**GIVEN TASK**. Please format everything from the line containing "Given: Enable Rewrite" down to the line containing "This screenshot has width=1351, height=877.", both included, as a numbered list, and leave out any blank lines.

═════ EXTRACTED ENTRIES

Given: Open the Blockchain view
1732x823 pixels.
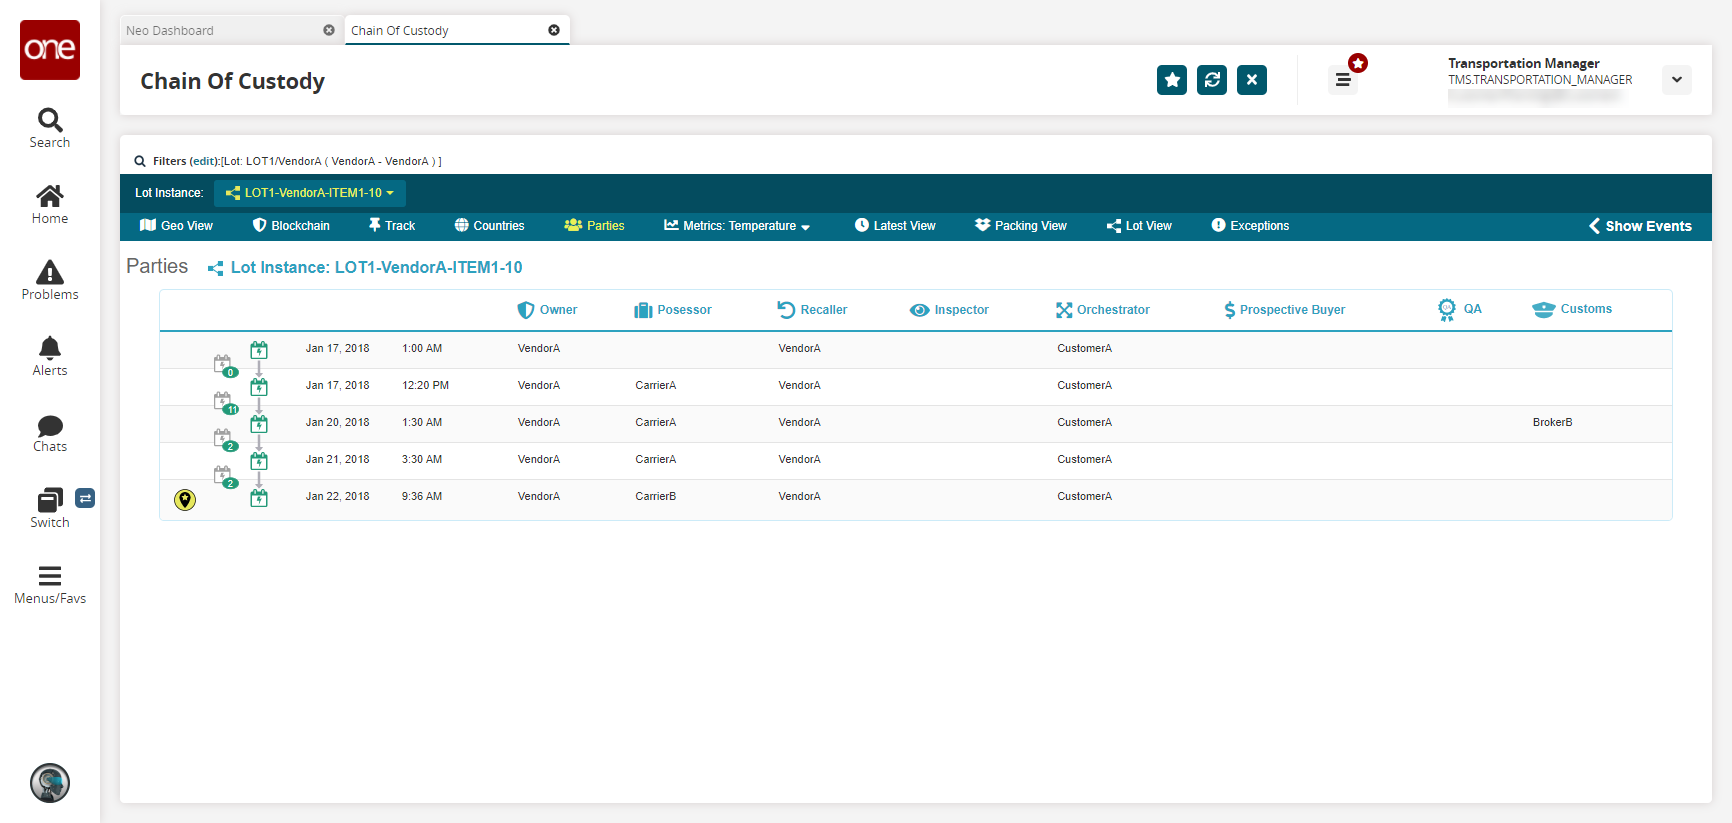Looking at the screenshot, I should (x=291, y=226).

══════════
═════ EXTRACTED ENTRIES

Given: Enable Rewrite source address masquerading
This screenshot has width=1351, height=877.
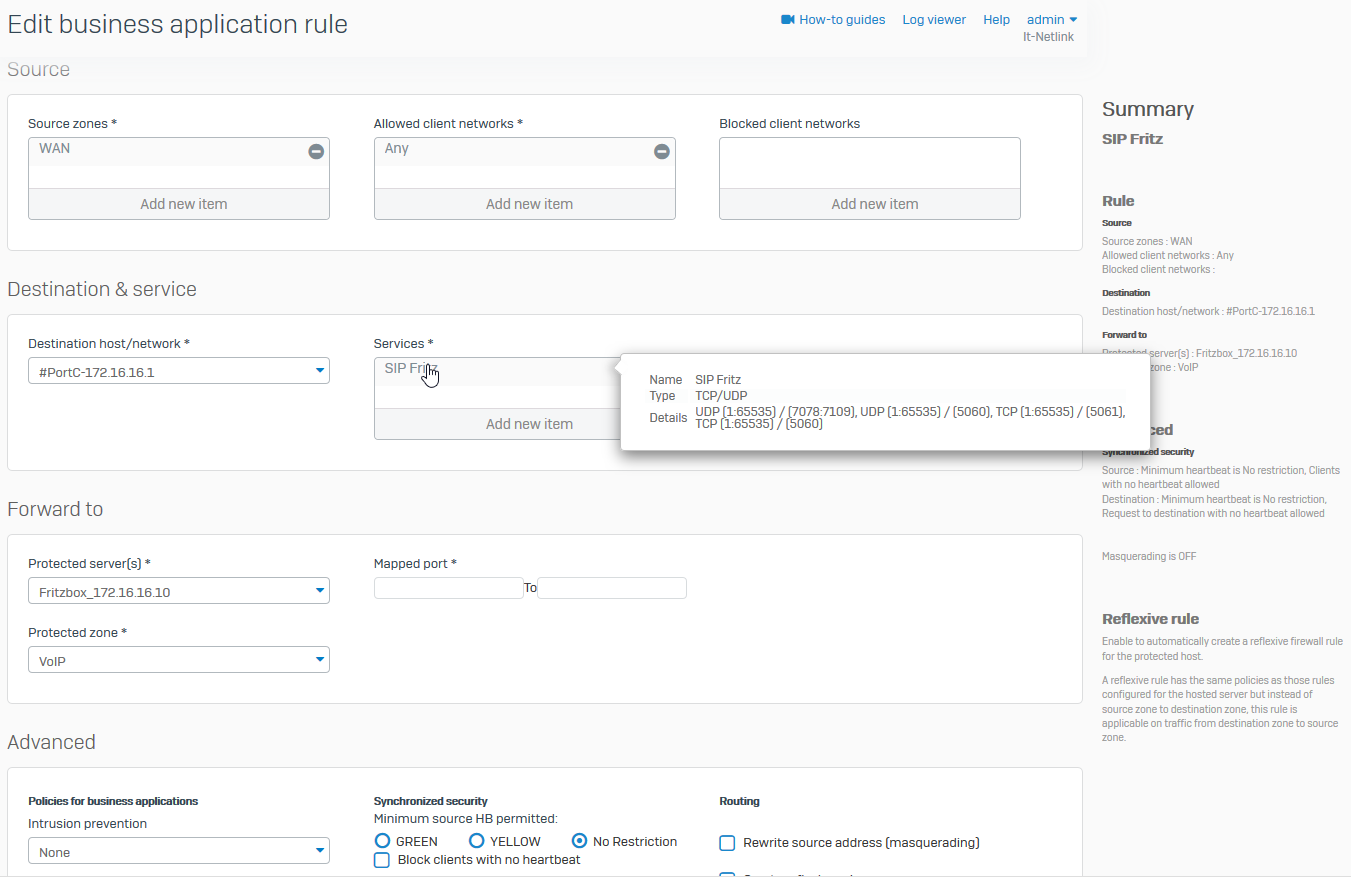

══════════

**ANSWER TO THE PROBLEM**.
1. Given: Enable Rewrite source address masquerading
2. This screenshot has width=1351, height=877.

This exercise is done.